China has restricted fertilizer exports to protect its domestic market, adding further pressure to global supply chains already affected by disruptions linked to the U.S.-Israeli war on Iran. China is one of the world’s largest fertilizer exporters, shipping more than USD 13 billion worth last year. The country has a history of controlling exports to stabilize domestic prices for farmers.
According to industry sources, shipments through the Strait of Hormuz, which account for roughly one-third of global sea-borne fertilizer supply, have been disrupted. In mid-March, China banned exports of nitrogen-potassium fertilizer blends and certain phosphate varieties. The measures, although not formally announced, were also reported by Bloomberg.
Export restrictions tighten global supply
Additional restrictions and quotas on urea exports mean that only limited products, such as ammonium sulphate, remain available for export. Industry estimates suggest that between half and three quarters of China’s fertilizer exports in 2024 are now restricted, potentially affecting up to 40 million metric tons.
Matthew Biggin, Senior Commodities Analyst at BMI:
"This pattern is consistent: China restricts supplies rather than coming to the rescue during global tightness. The export restrictions exist because of their tight domestic balance – they are prioritising food security and insulating their domestic market from price shocks."
These measures follow broader government actions to secure domestic supply, including recent restrictions on refined fuel exports, as countries respond to supply chain disruptions and rising input costs. International urea prices have increased by approximately 40 percent compared to pre-war levels, while urea futures in China have reached near a 10-month high.
Global markets remain dependent on China
Several countries remain highly dependent on Chinese fertilizer exports. In 2024, China supplied around 20 percent of fertilizer imports to Brazil, Indonesia and Thailand, and about one-third to Malaysia and New Zealand. India sourced approximately 16 percent of its fertilizer imports from China. Reuters analysis indicates that between 50 and 80 percent of these exports are now restricted.
An official from a New Delhi-based fertilizer company:
"Buyers were hoping China would step in and fill the supply gap, but this decision will only tighten supplies further."
India, which imported more than 40 percent of its urea and DAP fertilizer from the Middle East last year, has requested China to issue export quotas for urea.
Uncertainty over timeline for easing restrictions
The Philippines reported that China had indicated fertilizer exports would not be restricted, although Chinese authorities have not confirmed this publicly. Requests for comment from government agencies, including the Ministry of Commerce and the National Development and Reform Commission, have not yet received responses.

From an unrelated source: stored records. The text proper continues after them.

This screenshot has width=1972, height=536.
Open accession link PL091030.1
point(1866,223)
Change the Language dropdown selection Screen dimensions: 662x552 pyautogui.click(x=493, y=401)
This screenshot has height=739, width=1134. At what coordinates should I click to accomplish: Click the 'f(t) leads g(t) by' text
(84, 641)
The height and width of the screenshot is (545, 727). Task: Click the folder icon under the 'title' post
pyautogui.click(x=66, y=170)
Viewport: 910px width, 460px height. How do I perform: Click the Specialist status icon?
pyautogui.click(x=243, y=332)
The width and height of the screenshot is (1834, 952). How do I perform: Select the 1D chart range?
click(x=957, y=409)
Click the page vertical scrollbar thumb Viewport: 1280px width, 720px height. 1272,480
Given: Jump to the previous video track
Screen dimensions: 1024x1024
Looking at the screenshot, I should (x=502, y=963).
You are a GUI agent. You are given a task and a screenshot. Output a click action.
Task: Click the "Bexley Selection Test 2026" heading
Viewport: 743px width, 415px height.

At an industry conference in Shanghai, market participants indicated that restrictions are unlikely to be lifted before August, following the peak export period from June to August.
Caitlin Welsh, Director at the Center for Strategic and International Studies:
"Most analysts expect China to continue extending export bans, as the country remains cautious about any measures that could increase domestic grain and feed prices."